El tramo familiar puede realizarse a partir de los siete años —siempre que el caudal lo permita y los participantes sepan nadar—, mientras que el recorrido completo incorpora los rápidos más exigentes del Genil y está orientado a jóvenes y adultos.
Antes del descenso, los participantes reciben una explicación sobre las técnicas básicas de remo y las normas de seguridad. Las empresas proporcionan todo el equipamiento necesario, incluyendo neopreno, casco, chaleco salvavidas y remo, además del acompañamiento de guías especializados durante todo el recorrido.

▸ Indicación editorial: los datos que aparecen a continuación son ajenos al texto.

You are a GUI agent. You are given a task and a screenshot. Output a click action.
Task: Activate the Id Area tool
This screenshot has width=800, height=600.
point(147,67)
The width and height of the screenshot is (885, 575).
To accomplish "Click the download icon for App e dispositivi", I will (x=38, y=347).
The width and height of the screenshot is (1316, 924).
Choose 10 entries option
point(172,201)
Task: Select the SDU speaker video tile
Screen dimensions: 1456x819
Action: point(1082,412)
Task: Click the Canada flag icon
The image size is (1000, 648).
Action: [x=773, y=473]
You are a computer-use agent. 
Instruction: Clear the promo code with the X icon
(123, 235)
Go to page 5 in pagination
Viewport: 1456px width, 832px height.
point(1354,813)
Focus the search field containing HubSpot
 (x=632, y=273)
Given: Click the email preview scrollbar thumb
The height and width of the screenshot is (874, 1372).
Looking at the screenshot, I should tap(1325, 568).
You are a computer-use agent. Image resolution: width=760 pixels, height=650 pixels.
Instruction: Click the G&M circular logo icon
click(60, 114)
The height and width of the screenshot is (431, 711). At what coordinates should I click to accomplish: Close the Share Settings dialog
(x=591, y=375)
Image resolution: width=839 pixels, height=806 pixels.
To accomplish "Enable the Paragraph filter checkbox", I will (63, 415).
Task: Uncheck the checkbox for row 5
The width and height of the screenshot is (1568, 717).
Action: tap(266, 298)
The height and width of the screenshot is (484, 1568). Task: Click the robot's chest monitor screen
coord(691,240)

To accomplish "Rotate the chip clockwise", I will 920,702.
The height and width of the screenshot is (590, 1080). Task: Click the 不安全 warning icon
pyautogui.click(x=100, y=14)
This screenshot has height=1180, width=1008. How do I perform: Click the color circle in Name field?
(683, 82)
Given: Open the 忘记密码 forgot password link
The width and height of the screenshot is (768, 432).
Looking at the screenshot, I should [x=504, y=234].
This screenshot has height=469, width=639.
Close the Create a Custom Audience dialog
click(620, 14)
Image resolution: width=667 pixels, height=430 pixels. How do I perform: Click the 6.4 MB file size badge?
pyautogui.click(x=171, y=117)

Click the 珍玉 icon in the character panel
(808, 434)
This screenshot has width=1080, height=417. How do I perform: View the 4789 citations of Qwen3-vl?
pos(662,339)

La ubicación de Benamejí, junto a la autovía A-45 y a aproximadamente una hora de Córdoba, Málaga, Granada y Jaén, además de unos 90 minutos de Sevilla, facilita las escapadas de un día desde las principales ciudades andaluzas y convierte al Genil en un complemento para quienes veranean en la Costa del Sol, la Costa Tropical o el interior de la comunidad.
Más allá del rafting
La actividad también impulsa el turismo en el municipio. Muchos visitantes aprovechan la jornada para conocer la gastronomía local, recorrer el entorno natural o descubrir otros atractivos de Benamejí y de los municipios cercanos de la Subbética y el valle del Genil.
Las previsiones para este verano refuerzan el papel del rafting como motor del turismo de interior y evidencian el creciente interés por experiencias que combinan deporte, naturaleza y ocio en grupo. Si se cumplen las estimaciones del sector, Benamejí cerrará la temporada con la mayor afluencia de visitantes de su historia.